REQUIRED ACTION: Search each line of the data for the word "will"; copy every line where it is found.

RECORDS:
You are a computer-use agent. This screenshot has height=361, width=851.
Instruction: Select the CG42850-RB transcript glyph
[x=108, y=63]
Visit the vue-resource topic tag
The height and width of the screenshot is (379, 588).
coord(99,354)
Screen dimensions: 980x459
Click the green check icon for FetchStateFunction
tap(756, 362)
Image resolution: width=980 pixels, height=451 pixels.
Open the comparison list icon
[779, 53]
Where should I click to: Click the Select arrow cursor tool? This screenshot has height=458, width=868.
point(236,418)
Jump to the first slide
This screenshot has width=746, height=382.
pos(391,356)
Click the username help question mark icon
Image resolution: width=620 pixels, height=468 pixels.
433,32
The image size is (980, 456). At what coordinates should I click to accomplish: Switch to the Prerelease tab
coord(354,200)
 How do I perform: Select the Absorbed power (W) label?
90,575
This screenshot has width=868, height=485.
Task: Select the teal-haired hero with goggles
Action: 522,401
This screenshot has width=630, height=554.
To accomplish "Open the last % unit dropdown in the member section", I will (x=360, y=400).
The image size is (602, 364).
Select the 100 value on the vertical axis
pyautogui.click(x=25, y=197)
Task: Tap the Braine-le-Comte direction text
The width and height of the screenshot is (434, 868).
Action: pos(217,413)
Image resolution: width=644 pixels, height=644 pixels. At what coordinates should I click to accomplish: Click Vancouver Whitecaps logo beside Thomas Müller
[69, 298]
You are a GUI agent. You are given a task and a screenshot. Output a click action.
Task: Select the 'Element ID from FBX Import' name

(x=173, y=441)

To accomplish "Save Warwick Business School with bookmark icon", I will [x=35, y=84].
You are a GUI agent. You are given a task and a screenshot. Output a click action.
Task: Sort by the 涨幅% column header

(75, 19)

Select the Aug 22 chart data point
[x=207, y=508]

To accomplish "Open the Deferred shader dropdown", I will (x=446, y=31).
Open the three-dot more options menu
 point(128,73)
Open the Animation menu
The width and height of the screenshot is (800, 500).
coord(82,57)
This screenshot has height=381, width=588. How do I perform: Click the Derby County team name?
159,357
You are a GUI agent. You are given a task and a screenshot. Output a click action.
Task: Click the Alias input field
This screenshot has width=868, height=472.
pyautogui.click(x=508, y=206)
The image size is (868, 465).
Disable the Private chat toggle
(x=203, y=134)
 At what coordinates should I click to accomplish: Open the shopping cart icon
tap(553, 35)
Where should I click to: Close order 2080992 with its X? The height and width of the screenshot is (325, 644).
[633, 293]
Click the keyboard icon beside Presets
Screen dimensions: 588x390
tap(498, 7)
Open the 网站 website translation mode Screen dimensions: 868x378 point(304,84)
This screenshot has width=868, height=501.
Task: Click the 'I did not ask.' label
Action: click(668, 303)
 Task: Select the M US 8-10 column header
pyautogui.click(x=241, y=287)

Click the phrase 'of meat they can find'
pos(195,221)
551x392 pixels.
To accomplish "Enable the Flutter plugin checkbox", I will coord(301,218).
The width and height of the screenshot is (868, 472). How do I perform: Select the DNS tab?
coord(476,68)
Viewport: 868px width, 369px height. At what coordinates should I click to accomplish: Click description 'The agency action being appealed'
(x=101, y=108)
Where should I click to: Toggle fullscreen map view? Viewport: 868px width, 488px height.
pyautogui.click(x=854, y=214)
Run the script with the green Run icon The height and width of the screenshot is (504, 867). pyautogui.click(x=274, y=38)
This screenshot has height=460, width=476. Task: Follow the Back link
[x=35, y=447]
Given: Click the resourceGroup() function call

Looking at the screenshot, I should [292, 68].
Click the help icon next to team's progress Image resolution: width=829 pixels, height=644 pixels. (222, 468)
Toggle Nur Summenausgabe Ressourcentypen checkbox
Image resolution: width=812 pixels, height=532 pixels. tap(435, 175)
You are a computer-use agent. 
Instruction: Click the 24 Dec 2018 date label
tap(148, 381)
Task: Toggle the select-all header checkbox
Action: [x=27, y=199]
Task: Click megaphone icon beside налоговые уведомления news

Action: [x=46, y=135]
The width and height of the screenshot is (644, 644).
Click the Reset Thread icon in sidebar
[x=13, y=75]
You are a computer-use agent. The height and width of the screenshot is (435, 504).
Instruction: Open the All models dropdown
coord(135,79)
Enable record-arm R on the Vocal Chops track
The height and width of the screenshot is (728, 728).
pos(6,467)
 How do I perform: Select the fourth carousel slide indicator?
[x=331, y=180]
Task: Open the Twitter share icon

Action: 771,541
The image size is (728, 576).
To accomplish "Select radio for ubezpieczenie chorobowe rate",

WRITTEN ANSWER:
To accomplish "Open the last % unit dropdown in the member section", I will (x=360, y=400).
To accomplish "Save Warwick Business School with bookmark icon", I will [x=35, y=84].
To accomplish "Open the Deferred shader dropdown", I will (x=446, y=31).
To accomplish "Enable the Flutter plugin checkbox", I will coord(301,218).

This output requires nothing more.